[Provided text]:
In early December, Secretary Johanns announced the USDA Energy Strategy, a
concerted effort to look at both reducing demand for oil and natural gas and
increasing supply through bio-fuels. As part of that strategy, NRCS developed an
Energy Estimator tool that helps farmers and ranchers determine how much they
could save by switching from conventional tillage to no-till or another reduced
tillage system.
In the next two weeks, we will release a nitrogen component that will enable
producers to predict their savings from switching from fossil fuel fertilizer to
manure. A third component, focusing on more efficient irrigation, is next.
There’s a really important point there that I don’t want to miss. It’s this:
the market is driving changes in agriculture and conservation. A voluntary
approach, coupled with market forces, can make a significant difference.
According to United States Geological Survey data, about 13 billion pounds of
commercial nitrogen is applied to crops in the Mississippi basin. In addition,
just over 7.5 million pounds of nitrogen produced in the basin are associated
with livestock manure.
The USGS believes that commercial nitrogen application accounts for just over
half the nitrogen in the Mississippi River and the commercial nitrogen and
livestock manure combine to account for about 80 percent of the total nitrogen
in the River.
With today’s high fertilizer prices, farmers won’t add extra nitrogen—it’s not
cost-effective. Most farmers are closely analyzing this fertilizer use, needs
and application.
In fact, data from Iowa State University indicates that for many Iowa corn
farmers, reducing nitrogen fertilizer application rates by 10 percent would have
minimal effects on yields. If producers reduced their fertilizer application
rates and/or use by using
• precision agriculture equipment;
• better timing and placement of fertilizer;
• and better use of animal manure, legumes, and green manure
in accordance with a nutrient management plan, they can reduce nitrogen
application rates without affecting crop yields.
If we assume a 10-percent gain in nitrogen use efficiency through improved
nutrient management, farmers could save 1.3 billion pounds of nitrogen, with a
value of about $300 million.
Market-Based Conservation
This is just one aspect of the role of the market in conservation. There are
many opportunities for farmers to increase productivity and improve
environmental stewardship at the same time, and we want to explore them. We know
that markets are more efficient at allocating resources than government
regulations or bureaucracies.

[Source material]:
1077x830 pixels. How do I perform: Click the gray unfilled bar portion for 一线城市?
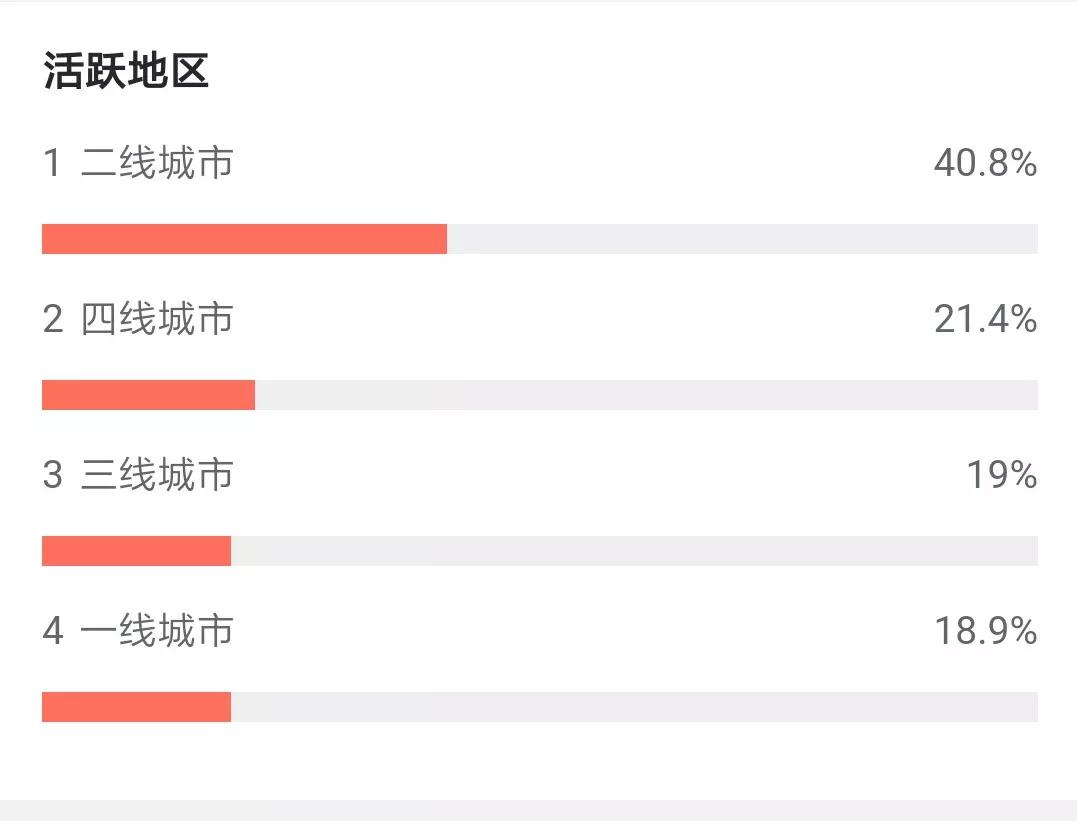(634, 707)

[What you should do]:
From the nitrogen fertilizer passage, output word for word the stretch that begins with "In early December, Secretary" and continues through "a significant difference.".

[Output of the task]:
In early December, Secretary Johanns announced the USDA Energy Strategy, a
concerted effort to look at both reducing demand for oil and natural gas and
increasing supply through bio-fuels. As part of that strategy, NRCS developed an
Energy Estimator tool that helps farmers and ranchers determine how much they
could save by switching from conventional tillage to no-till or another reduced
tillage system.
In the next two weeks, we will release a nitrogen component that will enable
producers to predict their savings from switching from fossil fuel fertilizer to
manure. A third component, focusing on more efficient irrigation, is next.
There’s a really important point there that I don’t want to miss. It’s this:
the market is driving changes in agriculture and conservation. A voluntary
approach, coupled with market forces, can make a significant difference.